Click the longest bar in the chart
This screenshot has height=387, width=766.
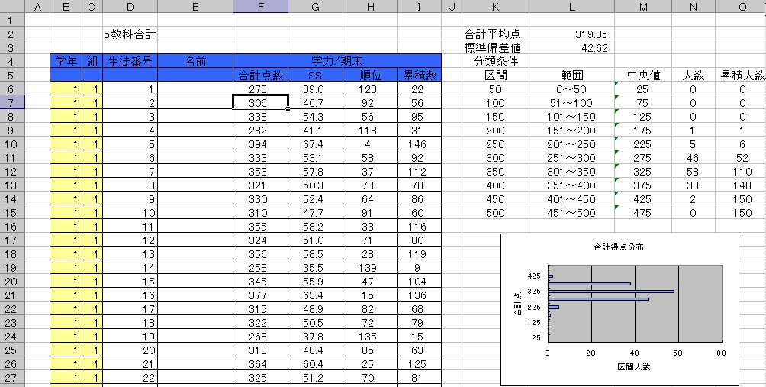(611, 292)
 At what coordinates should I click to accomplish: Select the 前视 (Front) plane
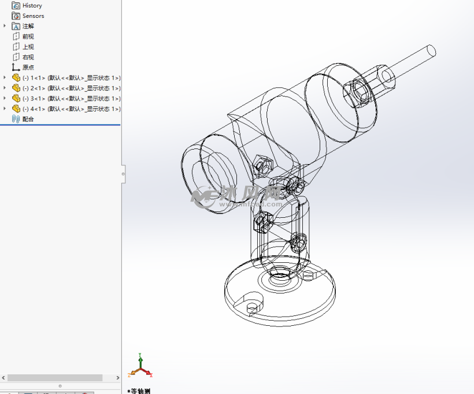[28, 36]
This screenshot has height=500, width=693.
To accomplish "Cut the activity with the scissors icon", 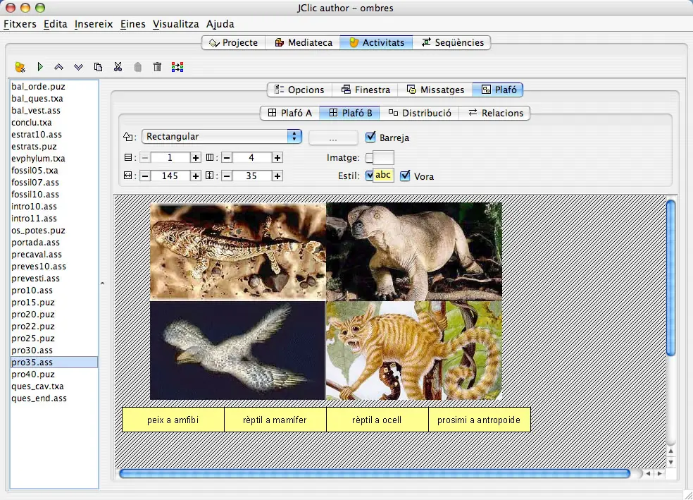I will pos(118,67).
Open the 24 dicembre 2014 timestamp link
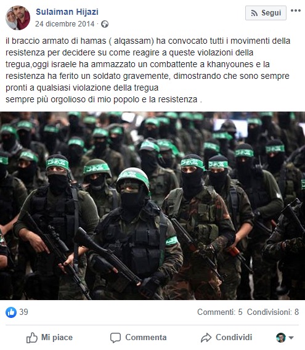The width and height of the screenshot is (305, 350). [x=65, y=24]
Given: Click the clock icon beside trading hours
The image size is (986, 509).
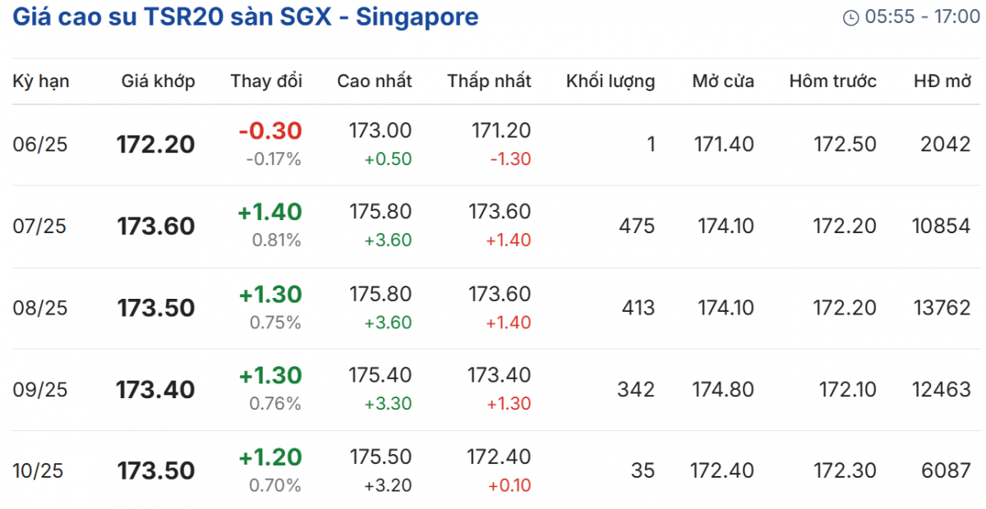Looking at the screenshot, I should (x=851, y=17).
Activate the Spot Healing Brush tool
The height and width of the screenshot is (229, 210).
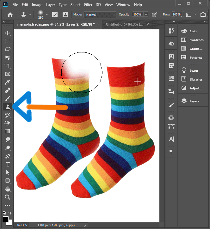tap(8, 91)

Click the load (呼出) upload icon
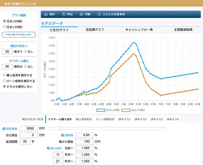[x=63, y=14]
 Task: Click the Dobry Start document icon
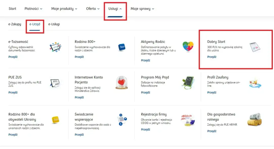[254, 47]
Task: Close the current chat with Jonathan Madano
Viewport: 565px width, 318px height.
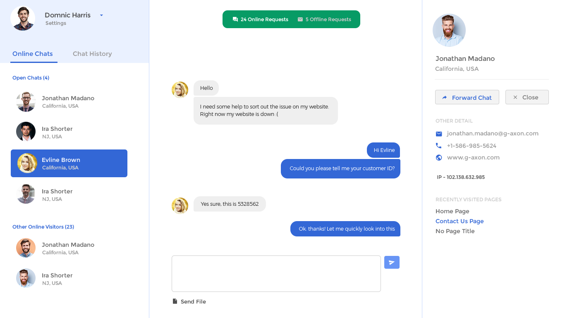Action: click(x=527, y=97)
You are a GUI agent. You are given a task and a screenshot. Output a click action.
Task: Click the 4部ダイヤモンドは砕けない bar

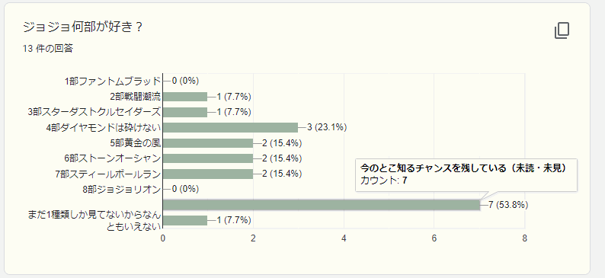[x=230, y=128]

--------------------------------

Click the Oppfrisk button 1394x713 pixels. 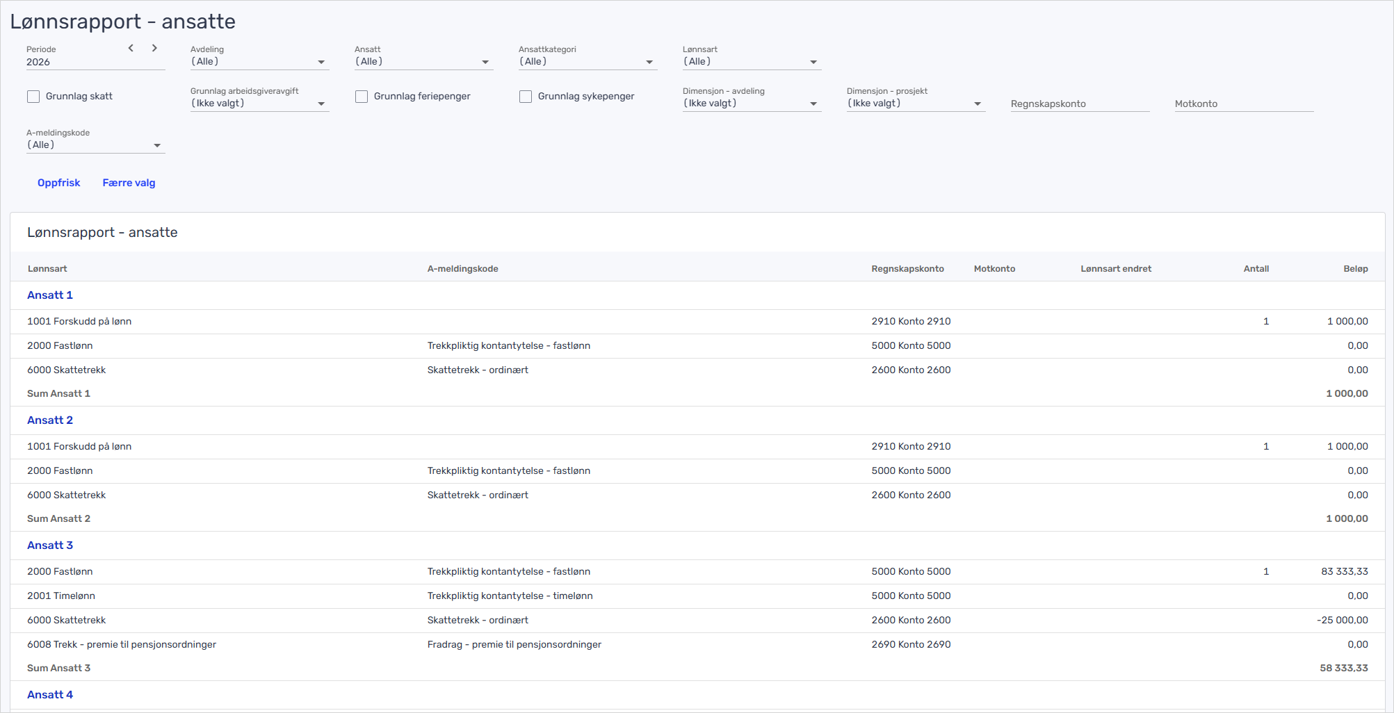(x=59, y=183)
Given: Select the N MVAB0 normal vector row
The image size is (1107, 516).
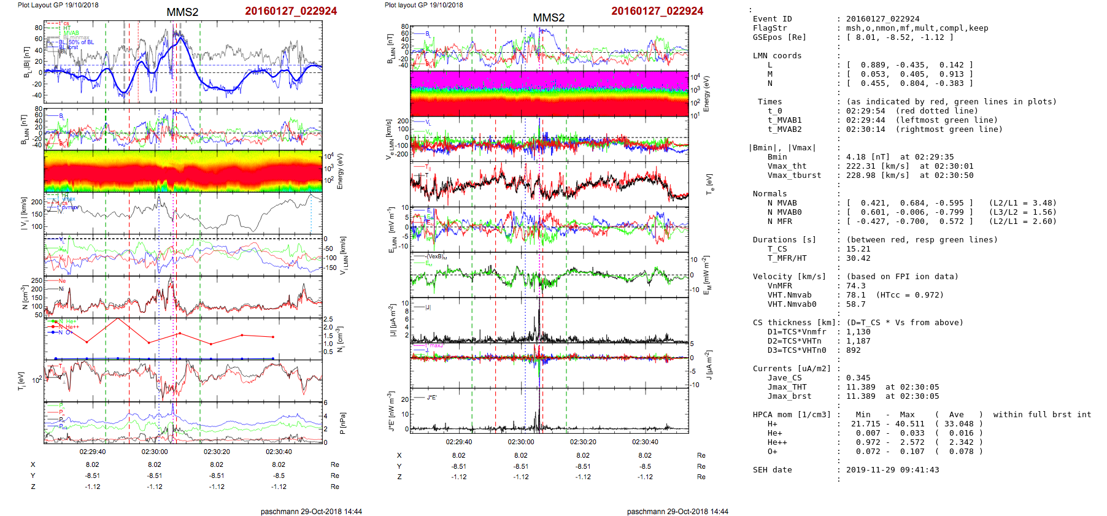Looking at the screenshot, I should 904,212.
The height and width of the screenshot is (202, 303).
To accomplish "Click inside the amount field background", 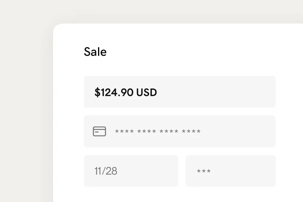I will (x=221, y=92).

--------------------------------

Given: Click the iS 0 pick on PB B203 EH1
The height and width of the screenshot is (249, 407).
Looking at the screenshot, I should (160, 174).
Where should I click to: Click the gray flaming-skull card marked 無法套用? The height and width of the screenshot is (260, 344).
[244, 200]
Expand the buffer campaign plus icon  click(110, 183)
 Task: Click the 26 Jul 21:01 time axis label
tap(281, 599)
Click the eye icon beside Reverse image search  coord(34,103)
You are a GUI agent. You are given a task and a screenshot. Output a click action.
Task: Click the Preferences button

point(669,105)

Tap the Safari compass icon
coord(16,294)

--------------------------------

■ **ABOUT THIS EXERCISE**
Each line that mentions the string "beside" must be copied from the listing.

■ **WRITTEN SOLUTION**
Given: Click the clock icon beside trading hours
Click the eye icon beside Reverse image search  coord(34,103)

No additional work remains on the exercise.